As we see above, we use a dictionary inside the memoize overloads and the way generics works, a dictionary will live inside each overloaded method accepting a different count of generic type parameters. We also provide a keyGenerator method that must be supplied to specify how we build up a unique key that we decide how we shall key each results from the given set of parameter(s). Note that we return here a function result, that is a func, that returns TOut and accepts the specified parameters in each overload. T1 or T1,T2 or T1,T2,T3 or T1,T2,T3,T4 and so on. Expanding the methods above to for example 16 parameters would be fairly easy, the code above shows how we can add support for more and more parameters. I believe you should avoid methods with more than 7 parameters,
but the code above should be clear. We return a func and we also accept also a func which returns TOut and same amount of parameters of same types T1,.. in each overload. Okay, next up an example how we can use this memoize function in the main method.

Program.cs


void Main()

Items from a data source
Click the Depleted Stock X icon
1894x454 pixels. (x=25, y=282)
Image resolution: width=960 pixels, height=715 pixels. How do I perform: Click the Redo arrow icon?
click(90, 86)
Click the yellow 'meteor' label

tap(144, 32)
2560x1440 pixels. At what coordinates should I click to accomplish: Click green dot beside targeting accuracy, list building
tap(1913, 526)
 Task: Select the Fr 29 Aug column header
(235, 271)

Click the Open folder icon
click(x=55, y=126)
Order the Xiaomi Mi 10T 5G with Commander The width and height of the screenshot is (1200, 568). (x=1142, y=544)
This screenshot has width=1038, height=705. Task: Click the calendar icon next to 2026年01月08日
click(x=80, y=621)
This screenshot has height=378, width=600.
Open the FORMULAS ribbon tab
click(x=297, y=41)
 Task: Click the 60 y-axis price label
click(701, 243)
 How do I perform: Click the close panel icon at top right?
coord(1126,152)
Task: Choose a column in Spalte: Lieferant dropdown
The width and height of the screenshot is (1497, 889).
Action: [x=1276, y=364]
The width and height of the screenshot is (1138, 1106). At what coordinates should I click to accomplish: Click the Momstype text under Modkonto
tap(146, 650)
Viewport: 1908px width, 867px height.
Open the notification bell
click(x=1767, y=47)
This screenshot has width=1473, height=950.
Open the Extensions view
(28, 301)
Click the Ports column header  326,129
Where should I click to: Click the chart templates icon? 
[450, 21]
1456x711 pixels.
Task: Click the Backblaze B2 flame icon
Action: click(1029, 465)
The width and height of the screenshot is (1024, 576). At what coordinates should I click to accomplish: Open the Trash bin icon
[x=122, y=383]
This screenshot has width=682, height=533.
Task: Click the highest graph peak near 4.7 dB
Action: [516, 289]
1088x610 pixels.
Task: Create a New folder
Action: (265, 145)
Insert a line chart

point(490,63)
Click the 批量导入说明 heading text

→ **Exercises to complete**:
- a) According to the memoization excerpt, methods with more than how many parameters should be avoided?
- b) In the records, take the stretch from the line containing "Click the Ports" through the line containing "Action: click(1029, 465)", swap "chart templates" for "chart styles", and return only those lines.
The text and the records have no connection to each other.

→ **Expected results**:
- a) More than 7 parameters.

- b)
Click the Ports column header  326,129
Where should I click to: Click the chart styles icon? 
[450, 21]
1456x711 pixels.
Task: Click the Backblaze B2 flame icon
Action: click(1029, 465)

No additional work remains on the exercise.